REQUIRED ACTION A: In the After Atlas review, which book does the reviewer say After Atlas most reminds them of?
REQUIRED ACTION B: Quote the After Atlas review, everything from "After Atlas (review)" down to "in the genre.".
REQUIRED ACTION C: Extend the After Atlas review past its final sentence.

EXCERPTED PASSAGE:
>>

After Atlas (review)

There’s little doubt that Emma Newman’s After Atlas will be topping many "best of" lists in the coming year. Sometimes, when you’re reading a book, you just know. And yeah, this is one of those. It’ll be talked about.

Just how one knows this is an open question – but one thing I keep wondering about is whether it’s in the genre.

I haven’t seen this much mentioned in the reviews, but the book this most reminds me of is Peter F. Hamilton’s Mindstar Rising, published nearly 25 years earlier. I’ve read Mindstar Rising at least three times. I’ll certainly read it again. Everyone has books they keep coming back to, and that’s one of mine – and that’s partly because I haven’t really read much else that’s like it. It’s in a niche of its own, but not one that’s easily described. It’s one stitched together out of elements of other genres – so many that you don’t quite feel comfortable asserting it’s a coherent identity. But after reading After Atlas I’m getting convinced it is.

<<

DATA EXTRACT:
>>

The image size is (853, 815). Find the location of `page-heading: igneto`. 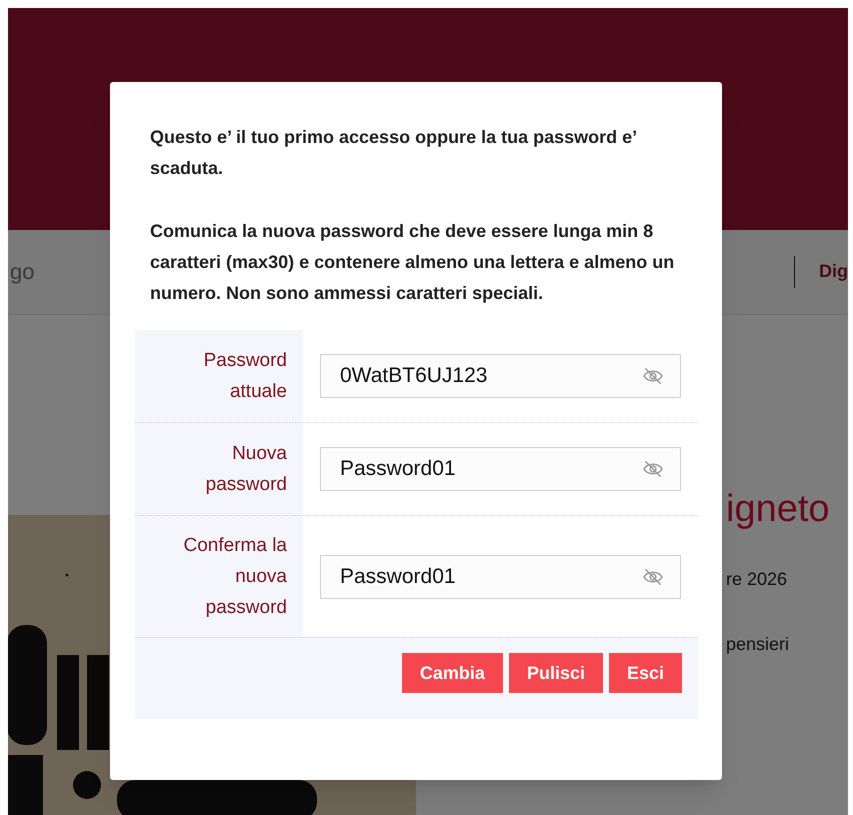

page-heading: igneto is located at coordinates (778, 509).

<<

ANSWER A: Peter F. Hamilton's Mindstar Rising.

ANSWER B:
After Atlas (review)

There’s little doubt that Emma Newman’s After Atlas will be topping many "best of" lists in the coming year. Sometimes, when you’re reading a book, you just know. And yeah, this is one of those. It’ll be talked about.

Just how one knows this is an open question – but one thing I keep wondering about is whether it’s in the genre.

ANSWER C:
There’s no way to go about it but to list the "search terms," so here they are: dystopia, England, murder mystery, supercop, global warming, near-future, financial collapse, capitalism, European Union, AI, psychic.

So you see the problem. There’s no coming up with a genre title for that. And yet, it appears to be a thing.

Like in Mindstar Rising, the narrator is a kind of blank-ish Michael Knight figure – some kind of altered-through-mind-manipulation supercop. And yet for being essentially a superman, his social status is incongruously low. He’s emotionally restrained and extremely professional. He travels in upperclass circles but as an outsider – not exactly a servant, but definitely some kind of instrument. The archetype is obvious: James Bond. But it’s a science fiction James Bond, and one stripped of the glamor – one that’s more British and less cinematic than the mould.

Like in Minstar Rising, our story is driven by a straightforward case. The narrator protagonist is hired/ordered to solve a mystery involving murder, theft and corporate intrigue. The case ends up being more politically relevant than it intially seemed, but this comes as no surprise to the reader. Half of the interest in the book is, after all, in the worldbuilding, and it would seem like a waste to create a world like this and say nothing about it.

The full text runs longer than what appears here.